::: MATERIAL SUPPLIED :::
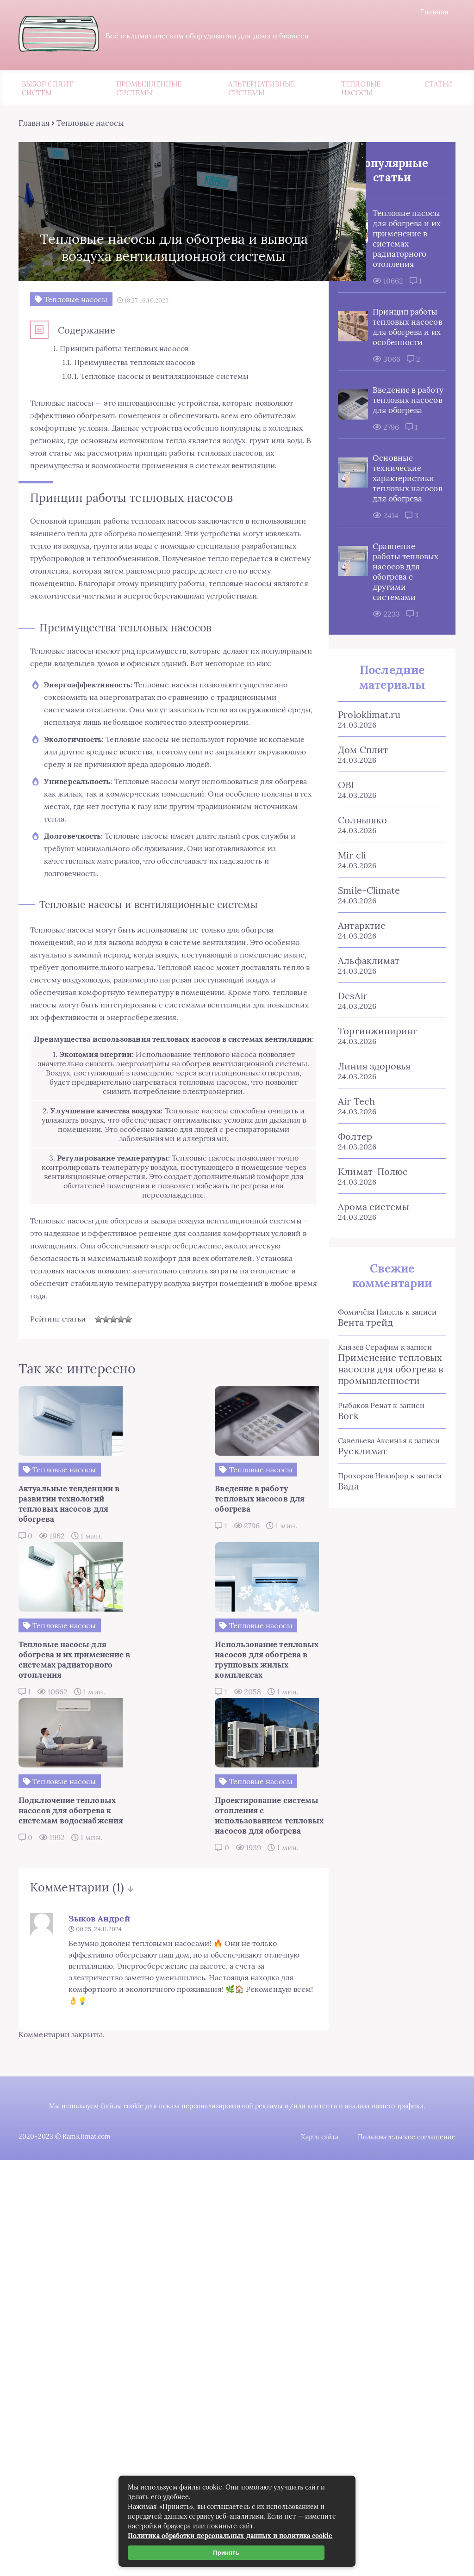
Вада (344, 1549)
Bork (344, 1479)
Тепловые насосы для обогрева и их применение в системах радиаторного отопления (396, 246)
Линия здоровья (370, 1129)
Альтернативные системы (261, 90)
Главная (435, 11)
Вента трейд (361, 1385)
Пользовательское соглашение (408, 2206)
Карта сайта (319, 2206)
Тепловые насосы (360, 90)
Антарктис (358, 989)
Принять (226, 2552)
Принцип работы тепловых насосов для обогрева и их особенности (395, 349)
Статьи (438, 85)
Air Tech (352, 1164)
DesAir (348, 1059)
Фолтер (351, 1199)
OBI (342, 848)
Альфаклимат (365, 1024)
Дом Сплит (359, 813)
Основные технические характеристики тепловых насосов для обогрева (399, 526)
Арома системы (369, 1270)
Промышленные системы (148, 90)
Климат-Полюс (369, 1235)
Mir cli (348, 918)
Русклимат (358, 1514)
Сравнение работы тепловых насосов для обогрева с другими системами (392, 630)
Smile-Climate (365, 953)
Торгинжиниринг (373, 1094)
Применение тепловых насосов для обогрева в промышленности (386, 1432)
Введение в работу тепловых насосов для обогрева (401, 438)
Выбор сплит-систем (49, 90)
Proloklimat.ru (365, 778)
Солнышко (358, 883)
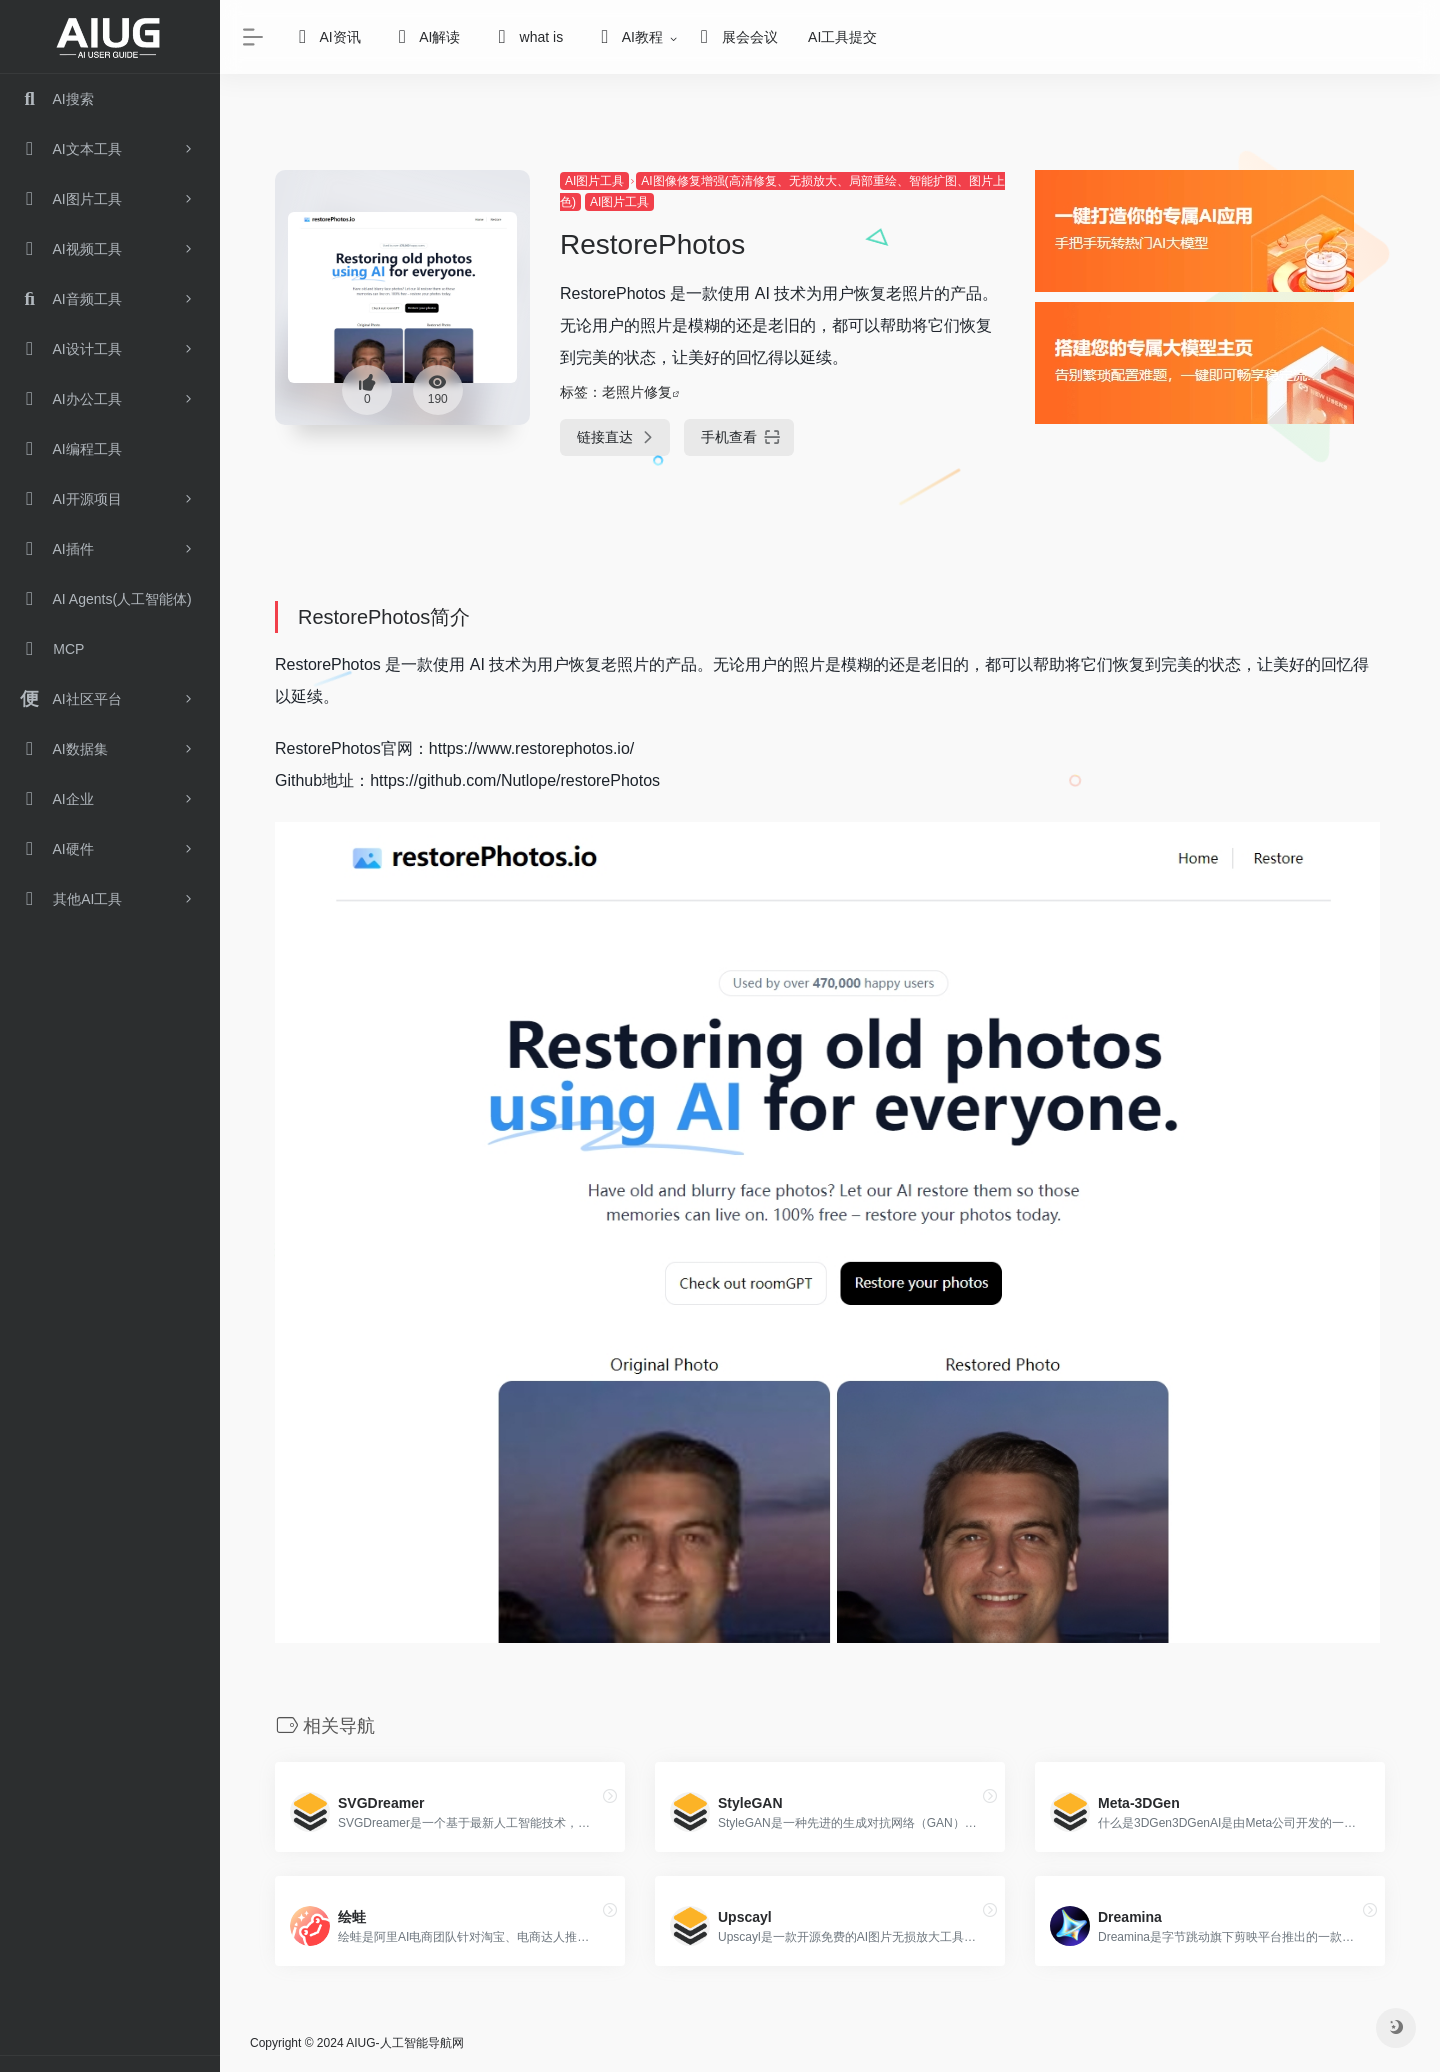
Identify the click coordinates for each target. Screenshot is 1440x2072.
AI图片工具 (594, 181)
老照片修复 (637, 392)
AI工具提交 (842, 37)
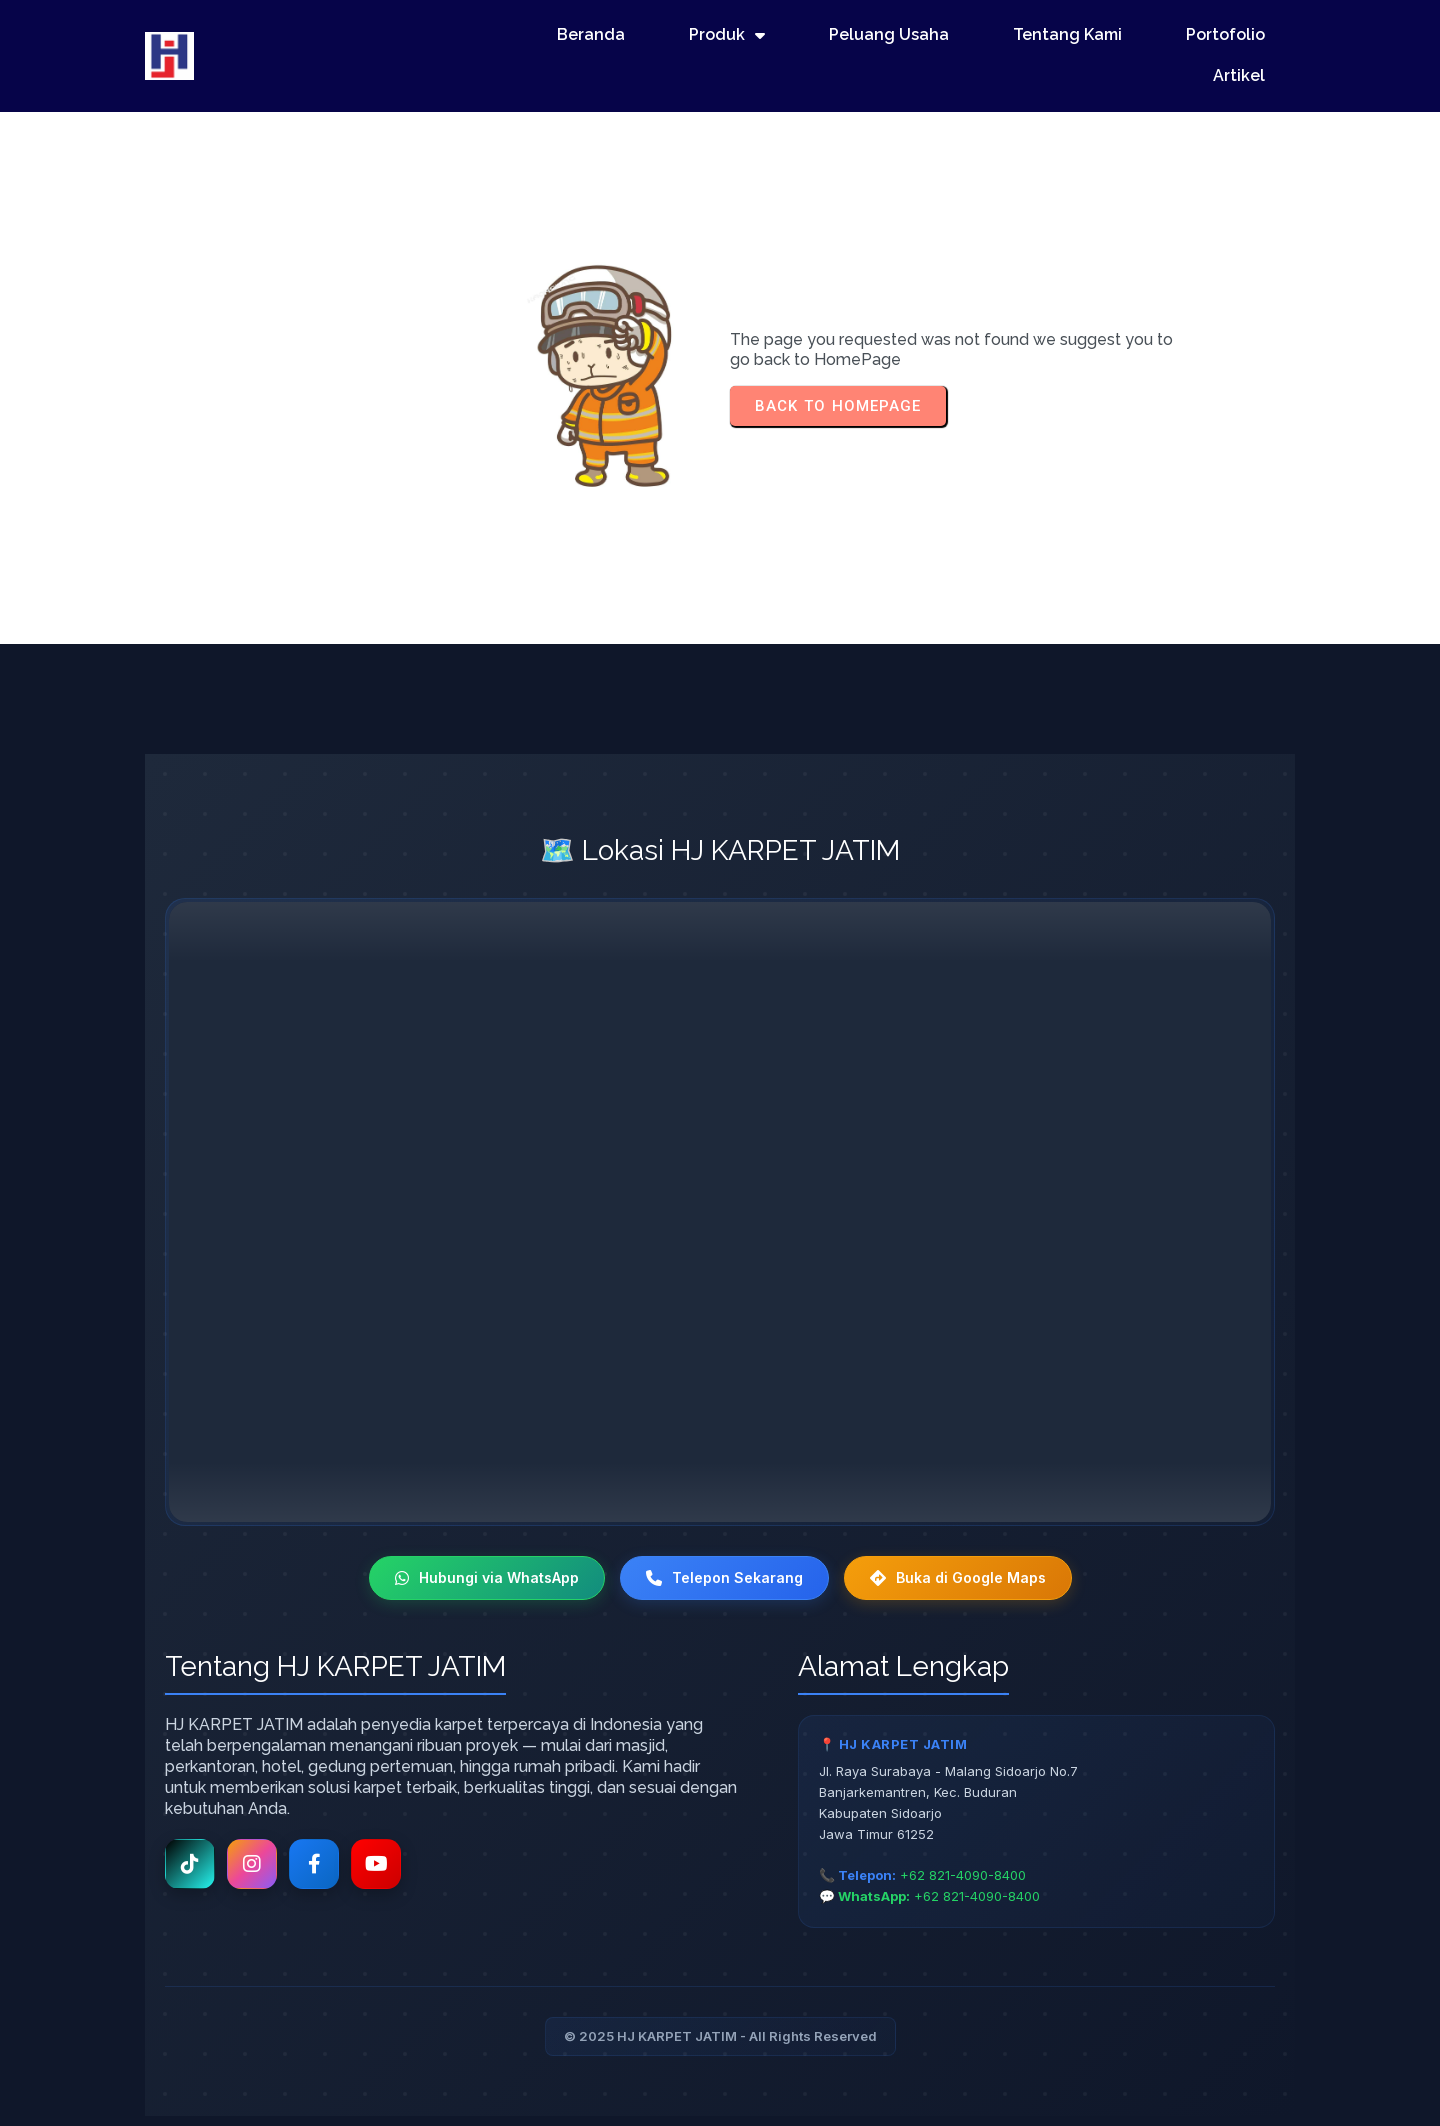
:::
*DIRECTIONS FOR THIS TASK:* Please locate each line in the items above that contains the word "работы", and copy those lines out in full.

*SOLUTION FOR THIS PROBLEM:*
Принцип работы тепловых насосов для обогрева и их особенности (395, 349)
Сравнение работы тепловых насосов для обогрева с другими системами (392, 630)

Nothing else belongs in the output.